**Directive**
From the lines below, pick out each one that contains the word "height", and copy those lines.

Stored data entries
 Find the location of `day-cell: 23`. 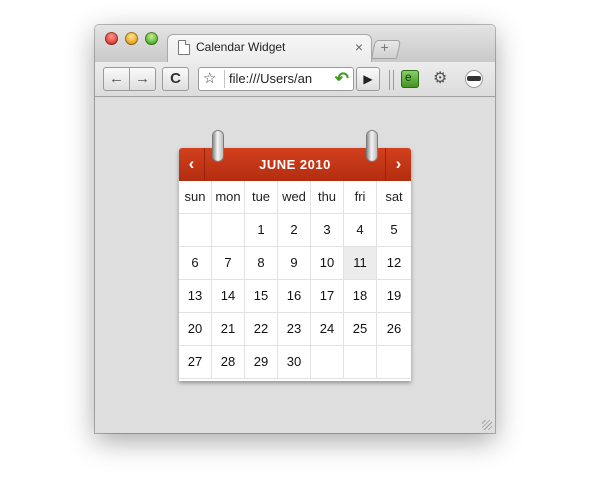

day-cell: 23 is located at coordinates (294, 330).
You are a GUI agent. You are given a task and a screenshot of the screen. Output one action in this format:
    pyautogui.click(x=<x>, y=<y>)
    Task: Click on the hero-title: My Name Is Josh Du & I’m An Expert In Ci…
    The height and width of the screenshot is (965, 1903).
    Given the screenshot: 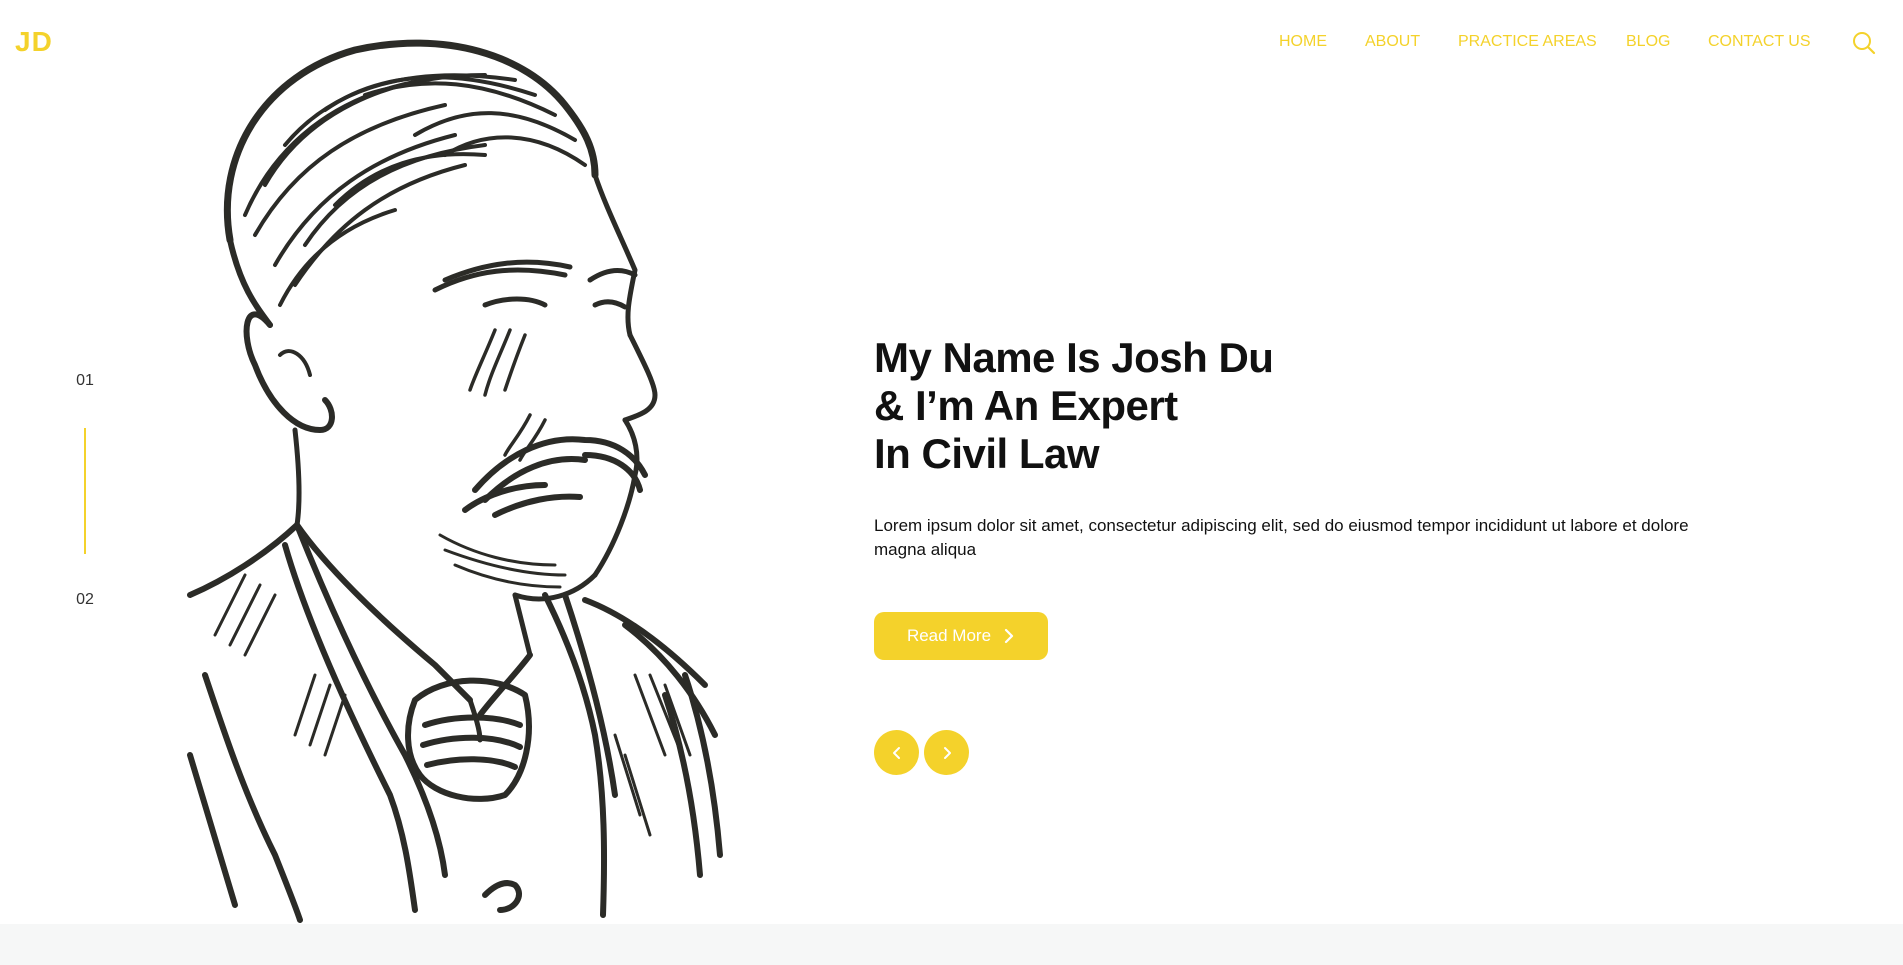 What is the action you would take?
    pyautogui.click(x=1074, y=406)
    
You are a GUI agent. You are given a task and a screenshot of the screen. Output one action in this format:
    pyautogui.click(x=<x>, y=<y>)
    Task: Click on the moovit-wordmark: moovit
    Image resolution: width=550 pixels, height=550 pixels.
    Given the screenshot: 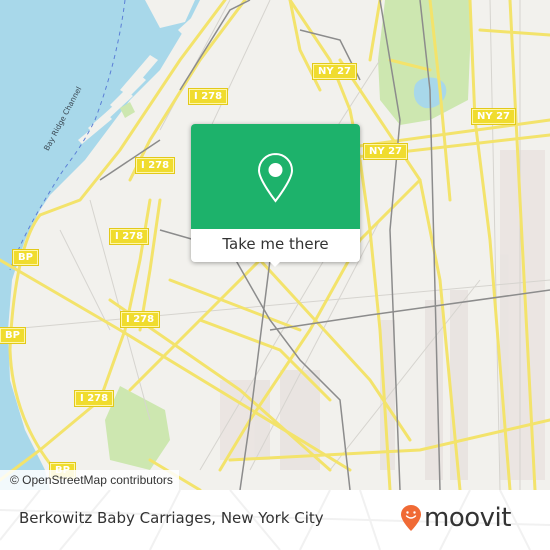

**Result of this task**
    The height and width of the screenshot is (965, 1903).
    Image resolution: width=550 pixels, height=550 pixels.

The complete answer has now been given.